Morton Kunstler (American, B. 1931) “Chief Joseph Surrenders” Signed and dated lower right. Original Oil painting on Illustration Board. Provenance: Collection of James A. Helzer (1946-2008), Founder of Unicover Corporation.

This painting was published on the Fleetwood Commemorative Cover for Epic Events in American History series issued in 1985.

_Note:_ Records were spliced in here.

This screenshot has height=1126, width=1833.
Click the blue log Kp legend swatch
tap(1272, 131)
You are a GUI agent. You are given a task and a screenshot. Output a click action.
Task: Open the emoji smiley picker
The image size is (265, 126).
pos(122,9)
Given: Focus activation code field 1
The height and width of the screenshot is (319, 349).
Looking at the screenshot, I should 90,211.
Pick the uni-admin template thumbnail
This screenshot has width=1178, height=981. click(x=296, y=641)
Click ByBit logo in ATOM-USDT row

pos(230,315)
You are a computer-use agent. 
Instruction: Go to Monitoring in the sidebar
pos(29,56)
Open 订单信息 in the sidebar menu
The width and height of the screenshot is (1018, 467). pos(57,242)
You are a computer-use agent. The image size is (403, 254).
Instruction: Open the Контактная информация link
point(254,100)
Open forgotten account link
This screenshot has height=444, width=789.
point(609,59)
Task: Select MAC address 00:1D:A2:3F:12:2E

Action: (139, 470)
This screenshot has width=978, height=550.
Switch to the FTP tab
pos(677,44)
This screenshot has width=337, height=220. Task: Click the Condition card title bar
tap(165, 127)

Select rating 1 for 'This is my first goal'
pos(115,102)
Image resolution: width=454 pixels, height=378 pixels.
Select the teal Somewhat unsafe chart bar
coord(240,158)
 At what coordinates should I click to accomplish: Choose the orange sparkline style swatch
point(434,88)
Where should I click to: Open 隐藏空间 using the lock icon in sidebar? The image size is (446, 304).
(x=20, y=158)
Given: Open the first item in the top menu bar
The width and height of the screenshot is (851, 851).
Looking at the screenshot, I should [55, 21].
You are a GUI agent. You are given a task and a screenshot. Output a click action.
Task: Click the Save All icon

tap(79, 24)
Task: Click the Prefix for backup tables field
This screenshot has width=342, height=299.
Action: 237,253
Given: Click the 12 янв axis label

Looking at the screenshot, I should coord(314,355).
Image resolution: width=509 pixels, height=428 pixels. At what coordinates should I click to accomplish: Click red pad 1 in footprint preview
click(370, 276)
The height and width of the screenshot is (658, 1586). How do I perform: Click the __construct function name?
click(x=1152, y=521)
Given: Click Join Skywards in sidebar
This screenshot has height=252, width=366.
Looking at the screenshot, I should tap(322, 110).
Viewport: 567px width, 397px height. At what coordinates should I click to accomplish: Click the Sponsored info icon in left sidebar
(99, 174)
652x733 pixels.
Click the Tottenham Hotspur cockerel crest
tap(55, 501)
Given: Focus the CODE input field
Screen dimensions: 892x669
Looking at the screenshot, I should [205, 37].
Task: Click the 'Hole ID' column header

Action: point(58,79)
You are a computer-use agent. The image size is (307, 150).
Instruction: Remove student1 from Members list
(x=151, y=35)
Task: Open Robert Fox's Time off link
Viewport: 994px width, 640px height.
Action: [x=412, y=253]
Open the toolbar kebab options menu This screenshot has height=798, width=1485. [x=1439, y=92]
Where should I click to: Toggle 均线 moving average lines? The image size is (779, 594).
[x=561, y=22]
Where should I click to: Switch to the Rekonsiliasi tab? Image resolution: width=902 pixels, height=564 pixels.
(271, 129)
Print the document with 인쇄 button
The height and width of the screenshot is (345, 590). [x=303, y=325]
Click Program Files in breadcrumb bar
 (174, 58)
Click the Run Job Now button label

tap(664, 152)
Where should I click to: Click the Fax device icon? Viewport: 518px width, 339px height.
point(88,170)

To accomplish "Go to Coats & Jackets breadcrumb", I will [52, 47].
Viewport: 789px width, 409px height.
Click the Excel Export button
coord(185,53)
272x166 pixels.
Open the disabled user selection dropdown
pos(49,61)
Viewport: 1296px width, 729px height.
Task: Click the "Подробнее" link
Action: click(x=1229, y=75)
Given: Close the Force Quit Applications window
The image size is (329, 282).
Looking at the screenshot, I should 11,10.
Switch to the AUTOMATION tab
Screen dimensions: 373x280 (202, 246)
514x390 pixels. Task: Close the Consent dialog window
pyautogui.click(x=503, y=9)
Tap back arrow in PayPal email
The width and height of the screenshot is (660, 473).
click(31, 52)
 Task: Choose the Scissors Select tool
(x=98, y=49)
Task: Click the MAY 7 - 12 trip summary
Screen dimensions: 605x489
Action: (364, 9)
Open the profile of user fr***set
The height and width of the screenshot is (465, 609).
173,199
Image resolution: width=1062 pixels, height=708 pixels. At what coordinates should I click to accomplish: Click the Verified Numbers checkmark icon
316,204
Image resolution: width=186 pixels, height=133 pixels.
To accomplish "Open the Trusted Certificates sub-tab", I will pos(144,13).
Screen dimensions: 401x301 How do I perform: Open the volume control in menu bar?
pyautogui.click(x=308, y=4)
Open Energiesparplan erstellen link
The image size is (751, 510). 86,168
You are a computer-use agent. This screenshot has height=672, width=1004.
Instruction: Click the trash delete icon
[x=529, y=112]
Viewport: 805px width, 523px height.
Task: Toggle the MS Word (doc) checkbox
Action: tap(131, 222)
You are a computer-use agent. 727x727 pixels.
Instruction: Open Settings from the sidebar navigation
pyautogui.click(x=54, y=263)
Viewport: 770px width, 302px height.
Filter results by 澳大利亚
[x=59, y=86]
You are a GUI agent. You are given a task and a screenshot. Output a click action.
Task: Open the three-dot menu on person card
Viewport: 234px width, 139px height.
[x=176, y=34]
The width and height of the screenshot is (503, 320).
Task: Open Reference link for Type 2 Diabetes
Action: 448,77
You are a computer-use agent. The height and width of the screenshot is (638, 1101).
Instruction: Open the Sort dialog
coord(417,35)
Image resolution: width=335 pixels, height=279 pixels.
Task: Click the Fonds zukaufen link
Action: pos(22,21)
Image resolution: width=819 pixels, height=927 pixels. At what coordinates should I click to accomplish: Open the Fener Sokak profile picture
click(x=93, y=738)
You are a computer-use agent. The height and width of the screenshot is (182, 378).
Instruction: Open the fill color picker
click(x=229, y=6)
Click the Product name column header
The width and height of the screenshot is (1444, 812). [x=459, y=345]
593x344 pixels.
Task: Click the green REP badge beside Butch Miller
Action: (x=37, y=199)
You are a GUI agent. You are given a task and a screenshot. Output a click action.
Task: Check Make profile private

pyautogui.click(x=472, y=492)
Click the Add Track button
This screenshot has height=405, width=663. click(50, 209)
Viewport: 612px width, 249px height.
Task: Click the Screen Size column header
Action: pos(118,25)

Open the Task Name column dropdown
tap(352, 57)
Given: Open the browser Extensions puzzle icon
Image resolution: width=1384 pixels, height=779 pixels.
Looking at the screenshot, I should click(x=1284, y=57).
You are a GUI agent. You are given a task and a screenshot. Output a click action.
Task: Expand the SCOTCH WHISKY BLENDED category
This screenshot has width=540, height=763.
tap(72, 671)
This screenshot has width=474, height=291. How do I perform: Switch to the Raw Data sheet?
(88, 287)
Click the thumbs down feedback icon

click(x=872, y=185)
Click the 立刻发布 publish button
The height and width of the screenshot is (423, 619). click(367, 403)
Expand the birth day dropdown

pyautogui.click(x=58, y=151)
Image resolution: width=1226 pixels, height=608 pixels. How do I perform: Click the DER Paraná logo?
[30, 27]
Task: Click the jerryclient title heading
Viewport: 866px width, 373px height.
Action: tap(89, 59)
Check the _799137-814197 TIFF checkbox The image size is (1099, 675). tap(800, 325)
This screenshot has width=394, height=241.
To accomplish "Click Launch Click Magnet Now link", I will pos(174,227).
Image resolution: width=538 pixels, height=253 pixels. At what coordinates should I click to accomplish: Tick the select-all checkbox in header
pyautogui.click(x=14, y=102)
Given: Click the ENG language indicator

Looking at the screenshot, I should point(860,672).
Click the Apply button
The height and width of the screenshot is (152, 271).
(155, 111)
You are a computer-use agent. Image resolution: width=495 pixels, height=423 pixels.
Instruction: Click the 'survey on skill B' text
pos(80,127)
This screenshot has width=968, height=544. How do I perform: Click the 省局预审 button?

From the first landings at Jamestown and Plymouth, Americans had been at war with the Indians. One of the most tragic chapters in this perpetual warfare was the expulsion of the Nez Perce (the Pierced Noses) from their ancestral lands in Idaho. These Indians had welcomed Lewis and Clark as early as 1804, and later on American missionaries. But when settlers of the 1870s invaded the Nez Perce lands looking for gold, and the U.S. Government attempted to drive the Nez Perce out of their reservation, they fought back under the leadership of the remarkable Chief Joseph. The Nez Perce fought in vain. Hoping to find refuge in Canada, Chief Joseph led his tribe on a trek of nearly two thousand miles through the Rockies. Thirty miles from his goal, General Nelson Niles caught up with him in the Bear Paw Mountains. Vastly outnumbered, Chief Joseph fought bravely but was forced to surrender against overwhelming odds. Exiled to Oklahoma, his farewell speech to his people is one of the most moving in the history of American eloquence: I am tired. Our chiefs are killed … The old men are all dead. It is the young men now who say “yes” or “no.” … It is cold and we have no blankets. The little children are freezing to death. My people, some of them, have run … away to the hills and have no blankets, no food. No one knows where they are. I want to have time to look for my children and see how many of them I can find … My heart is sick and sad. I am tired.”

Image Size: 12 x 14 in.
Overall Size: 18.25 x 20 in.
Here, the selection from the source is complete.